Isotretinoin alone can decrease androgen levels, but in prior reports (including our own), isotretinoin increased DHEA levels. DHEA is an important driver in the acne pathogenesis of hyperandrogenic patients; 72% of acneic women have been found to have clinical and/or biochemical hyperandrogenemia (Lookingbill et al., 1988). Hence, it is important to address androgen-derived pathogenesis during acne treatment. At our institution, we find that co-administration of isotretinoin with spironolactone achieves superior therapeutic efficacy. We postulate that sprinolactone decreases the level of DHEA and other androgens that are further increased by isotretinoin, thereby improving and optimizing the therapeutic efficacy of isotretinoin. Perhaps this therapeutic optimization with the addition of spironolactione may allow for more widespread use of low-dose isotretinoin.

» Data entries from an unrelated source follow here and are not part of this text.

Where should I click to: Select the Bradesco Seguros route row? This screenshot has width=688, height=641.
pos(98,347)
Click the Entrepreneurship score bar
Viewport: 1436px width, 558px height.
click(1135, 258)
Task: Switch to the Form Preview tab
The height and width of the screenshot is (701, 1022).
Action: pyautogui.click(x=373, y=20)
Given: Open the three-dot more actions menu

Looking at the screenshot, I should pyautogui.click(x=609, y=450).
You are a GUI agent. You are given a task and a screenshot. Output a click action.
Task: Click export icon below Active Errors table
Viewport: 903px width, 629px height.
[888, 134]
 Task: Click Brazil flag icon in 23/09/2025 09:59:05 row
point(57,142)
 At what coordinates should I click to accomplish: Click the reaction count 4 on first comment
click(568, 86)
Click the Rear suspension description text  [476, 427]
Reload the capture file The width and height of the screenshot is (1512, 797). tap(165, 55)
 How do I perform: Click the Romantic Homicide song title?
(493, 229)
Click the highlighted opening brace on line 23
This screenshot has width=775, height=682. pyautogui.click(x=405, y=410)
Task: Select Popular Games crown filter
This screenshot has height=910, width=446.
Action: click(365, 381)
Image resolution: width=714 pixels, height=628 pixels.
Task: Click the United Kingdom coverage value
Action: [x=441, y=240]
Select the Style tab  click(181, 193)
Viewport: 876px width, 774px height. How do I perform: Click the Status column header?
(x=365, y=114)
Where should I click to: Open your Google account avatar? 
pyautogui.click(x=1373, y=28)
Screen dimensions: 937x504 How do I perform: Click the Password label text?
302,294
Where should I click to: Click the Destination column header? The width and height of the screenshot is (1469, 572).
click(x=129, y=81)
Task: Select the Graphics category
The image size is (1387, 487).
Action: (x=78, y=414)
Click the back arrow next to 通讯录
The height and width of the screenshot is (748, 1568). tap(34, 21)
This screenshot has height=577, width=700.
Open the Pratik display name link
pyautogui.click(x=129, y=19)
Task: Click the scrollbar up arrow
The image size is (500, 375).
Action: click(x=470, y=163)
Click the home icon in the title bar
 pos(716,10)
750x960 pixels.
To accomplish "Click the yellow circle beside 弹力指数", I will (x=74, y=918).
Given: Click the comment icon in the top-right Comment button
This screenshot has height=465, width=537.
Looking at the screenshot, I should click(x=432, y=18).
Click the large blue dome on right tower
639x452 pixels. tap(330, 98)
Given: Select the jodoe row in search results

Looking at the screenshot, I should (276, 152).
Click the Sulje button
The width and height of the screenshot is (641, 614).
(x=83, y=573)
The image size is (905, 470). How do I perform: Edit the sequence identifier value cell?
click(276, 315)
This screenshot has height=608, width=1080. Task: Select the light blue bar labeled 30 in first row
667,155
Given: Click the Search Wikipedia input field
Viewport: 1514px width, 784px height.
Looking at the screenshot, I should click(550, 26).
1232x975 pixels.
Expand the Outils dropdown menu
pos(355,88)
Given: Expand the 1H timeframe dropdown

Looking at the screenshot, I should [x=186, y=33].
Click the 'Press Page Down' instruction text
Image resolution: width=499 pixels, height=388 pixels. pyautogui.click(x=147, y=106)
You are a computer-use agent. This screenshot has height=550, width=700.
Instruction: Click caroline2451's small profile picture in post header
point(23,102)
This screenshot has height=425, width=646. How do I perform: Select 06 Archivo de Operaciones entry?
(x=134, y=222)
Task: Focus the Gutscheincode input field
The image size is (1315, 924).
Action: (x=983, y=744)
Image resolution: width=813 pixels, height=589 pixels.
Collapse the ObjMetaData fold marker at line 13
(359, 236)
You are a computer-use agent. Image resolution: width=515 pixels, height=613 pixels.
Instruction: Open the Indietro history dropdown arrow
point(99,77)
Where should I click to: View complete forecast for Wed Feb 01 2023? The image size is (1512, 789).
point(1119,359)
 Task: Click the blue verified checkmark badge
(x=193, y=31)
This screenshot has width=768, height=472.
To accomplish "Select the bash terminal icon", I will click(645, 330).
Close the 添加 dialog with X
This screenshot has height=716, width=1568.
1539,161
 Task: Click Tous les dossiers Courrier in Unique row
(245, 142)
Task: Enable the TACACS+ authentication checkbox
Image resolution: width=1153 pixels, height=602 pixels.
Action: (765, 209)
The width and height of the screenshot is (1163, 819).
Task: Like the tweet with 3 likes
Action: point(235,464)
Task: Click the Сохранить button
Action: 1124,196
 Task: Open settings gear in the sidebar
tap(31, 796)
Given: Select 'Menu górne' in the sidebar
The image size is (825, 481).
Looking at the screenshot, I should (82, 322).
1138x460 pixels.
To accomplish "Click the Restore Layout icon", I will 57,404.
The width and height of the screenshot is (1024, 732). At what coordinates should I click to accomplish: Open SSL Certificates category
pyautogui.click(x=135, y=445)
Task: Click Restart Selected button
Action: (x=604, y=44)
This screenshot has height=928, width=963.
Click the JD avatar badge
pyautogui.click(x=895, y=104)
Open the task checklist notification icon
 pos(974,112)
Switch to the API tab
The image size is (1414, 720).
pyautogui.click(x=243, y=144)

Taken together, our data indicate that isotretinoin has an effect on certain serum androgen levels (Feily and Namazi, 2011). Given the conflicting results in current studies, a randomized, controlled, and adequately powered study is needed to elucidate the effects of isotretinoin on serum hormone levels and the clinical benefit of treating acne with oral isotretinoin alone versus oral isotretinoin with spironolactone. An investigation of the effects of a weight-based dosage (e.g., 0.5 mg/kg/day orally over 15–20 weeks) on serum androgen levels would also be of interest. Such clarification would facilitate clinical understanding of isotretinoin therapy, validate the need for concomitant antiandrogen treatment, and advance therapy.

Limitations

One possible limitation of our study is that we did not collect information on the distribution of acne in our patient population. This would certainly be of importance in future clinical studies. In addition, we administered lower doses of isotretinoin because we plan to evaluate the efficacy of low-dose isotretinoin plus spironolactone to high-dose isotretinoin alone in our current ongoing investigations. Our aim is to determine whether we are able to decrease the required therapeutic dose of isotretinoin prescribed to our patients.

Another possible limitation is that we did not directly evaluate for any direct associations between increased androgen levels and clinical response rates. However, in our practice, we have seen that high androgenic levels lead to worse rates of clinical response. The addition of anti-androgenic agents significantly improves the clinical response in this group of patients with high androgenic levels.

Conflict of Interest

None

Funding

None.

Study Approval

The authors confirm that any aspect of the work covered in this manuscript that has involved human patients has been conducted with the ethical approval of all relevant bodies.